• WHAT YOU SHOULD DO: Go through the records line by line and work out how many lines hold the word "height". Answer with the number only.

• RECORDS PROVIDED:
┏━━

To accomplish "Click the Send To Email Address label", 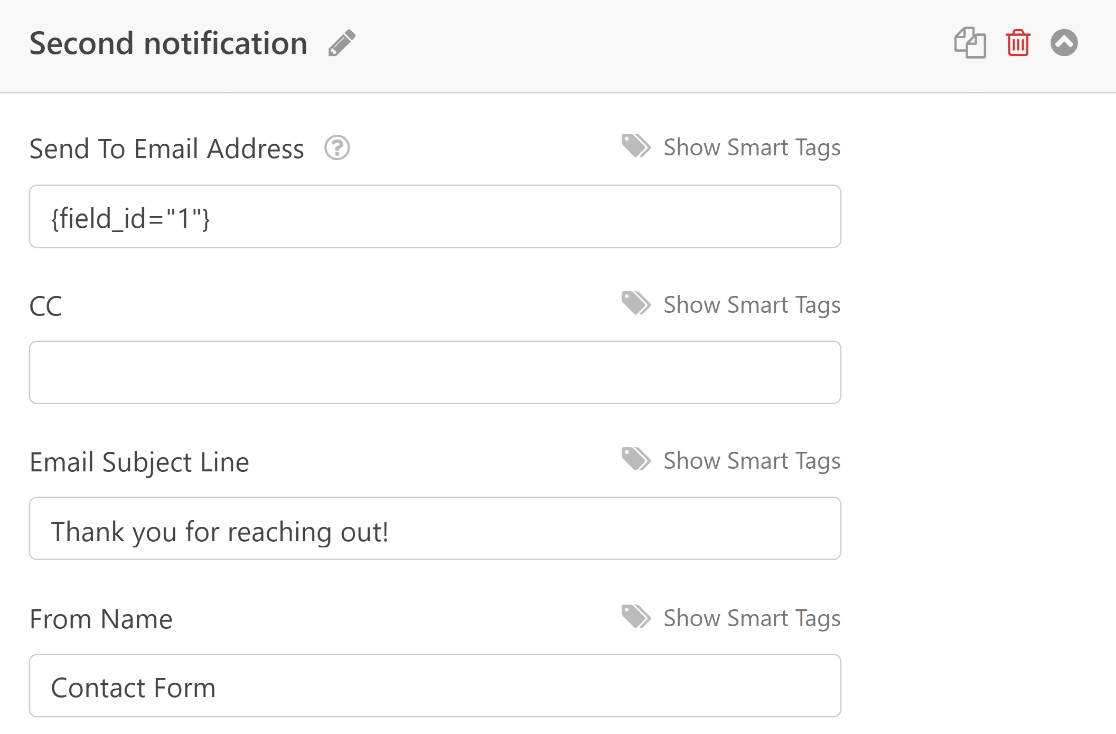I will click(x=167, y=149).
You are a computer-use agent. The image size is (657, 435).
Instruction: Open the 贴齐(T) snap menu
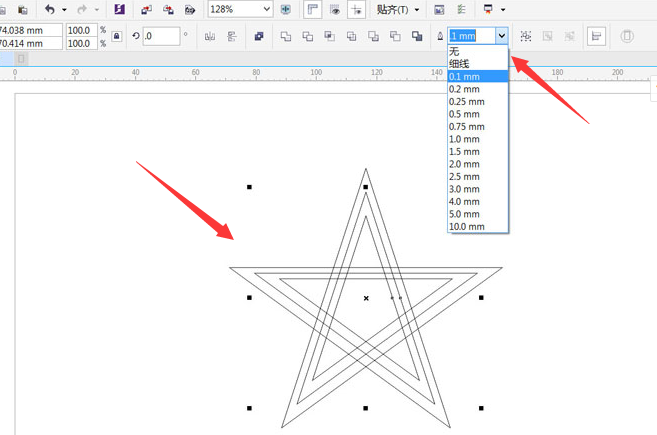pyautogui.click(x=396, y=9)
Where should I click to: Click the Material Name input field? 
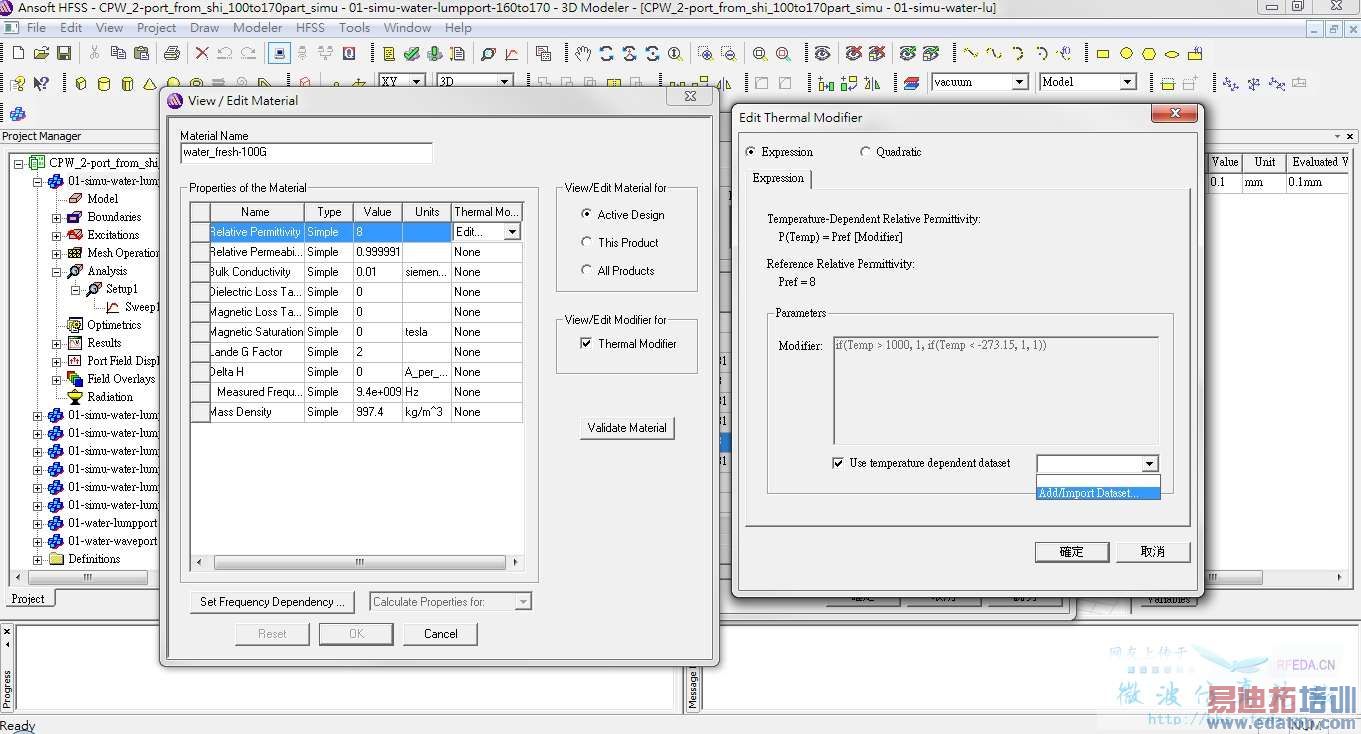306,153
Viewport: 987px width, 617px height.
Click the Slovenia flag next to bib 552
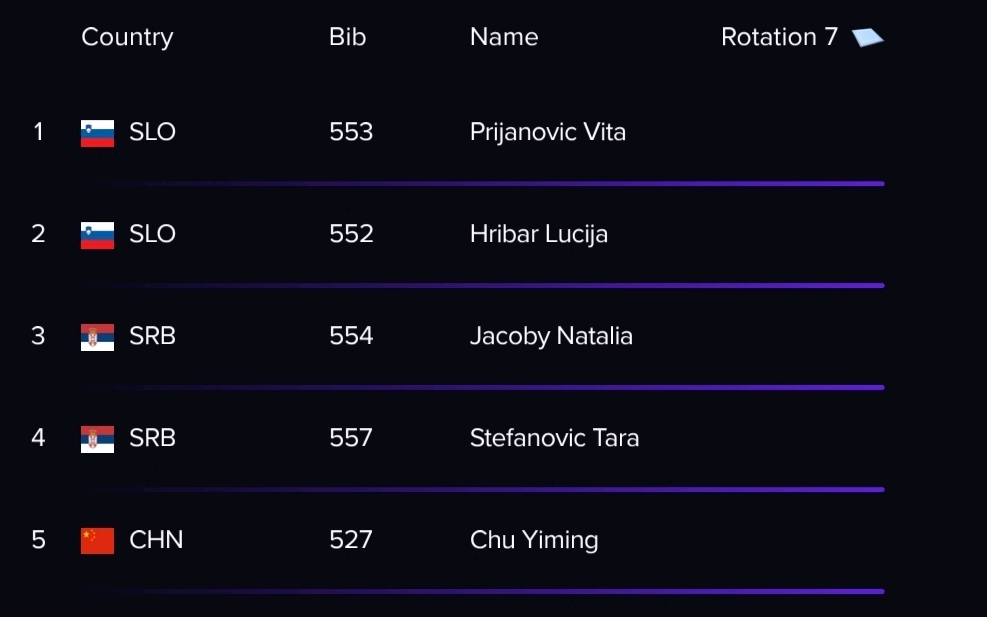(x=98, y=235)
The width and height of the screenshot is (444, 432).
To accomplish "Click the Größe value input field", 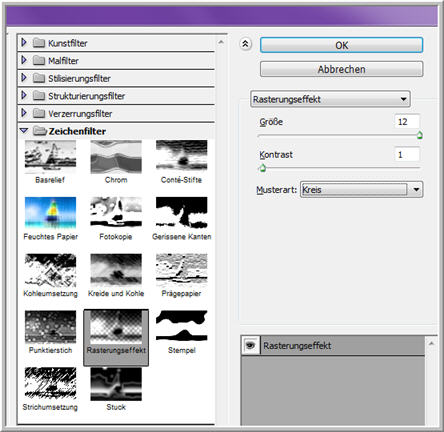I will 407,122.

┗━━

• OUTPUT OF THE EXERCISE: 2